MAVEN (Mars Atmospheric Volatile EvolutioN) craft has been in the news lately. Launched nearly a year ago, MAVEN arrived at Mars on September 21, whereupon a rocket burn placed MAVEN in orbit around the planet. Unlike many other missions to Mars over the past decade, MAVEN will neither land on Mars nor release a rover.
Instead MAVEN will study the Martian atmosphere in great detail. It will accurately measure the isotopic abundance of the Martian atmosphere and the rate at which gases are escaping the atmosphere into space. MAVEN will allow scientists to better understand how the solar wind strips gas particles from Mars’s upper atmosphere. The earth’s relatively strong magnetic field plays a vital role in protecting its atmosphere from the erosive power of the solar wind, but Mars’s much weaker field probably does not offer much protection.
Why is this important? Geological evidence on the Martian surface is interpreted by many that liquid water may have once been abundant on Mars. However, Mars is much too cold and the air too thin for liquid water to exist there today. It is possible that the Martian atmosphere was much thicker in the past so that it provided greater pressure and temperature to support liquid water. If this were the case, then what happened to the atmosphere? Martian surface gravity is much less than earth’s gravity, so its weaker gravity probably played a role in allowing much of the Martian atmosphere to escape, but lack of protection from a strong magnetic field may have played a role too.

= = =

# To do
Reproduce the portion of the MAVEN article between "Why is this" and "a role too.", inclusive.

# Recorded information
= = =

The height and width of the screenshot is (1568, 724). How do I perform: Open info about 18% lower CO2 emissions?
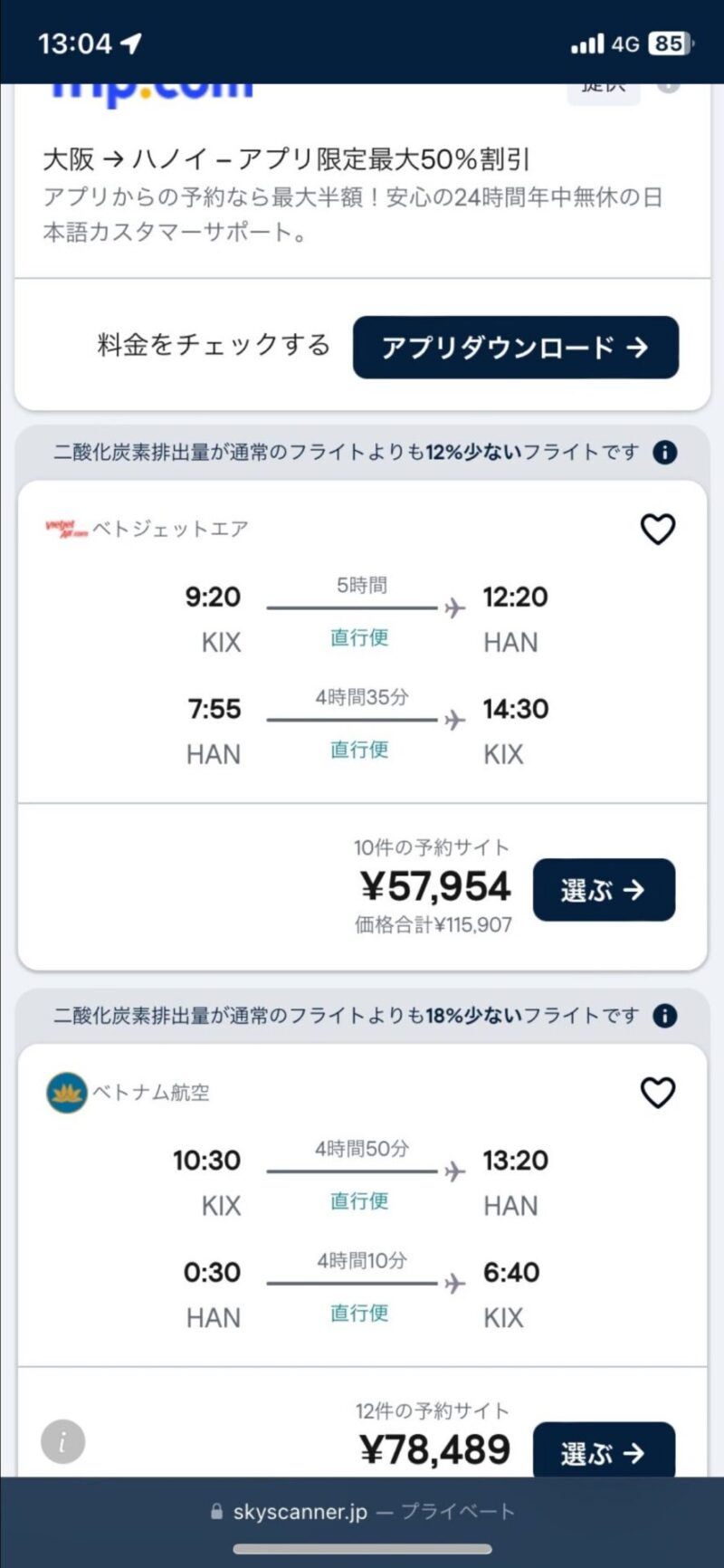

= = =

# Answer for the task
Why is this important? Geological evidence on the Martian surface is interpreted by many that liquid water may have once been abundant on Mars. However, Mars is much too cold and the air too thin for liquid water to exist there today. It is possible that the Martian atmosphere was much thicker in the past so that it provided greater pressure and temperature to support liquid water. If this were the case, then what happened to the atmosphere? Martian surface gravity is much less than earth’s gravity, so its weaker gravity probably played a role in allowing much of the Martian atmosphere to escape, but lack of protection from a strong magnetic field may have played a role too.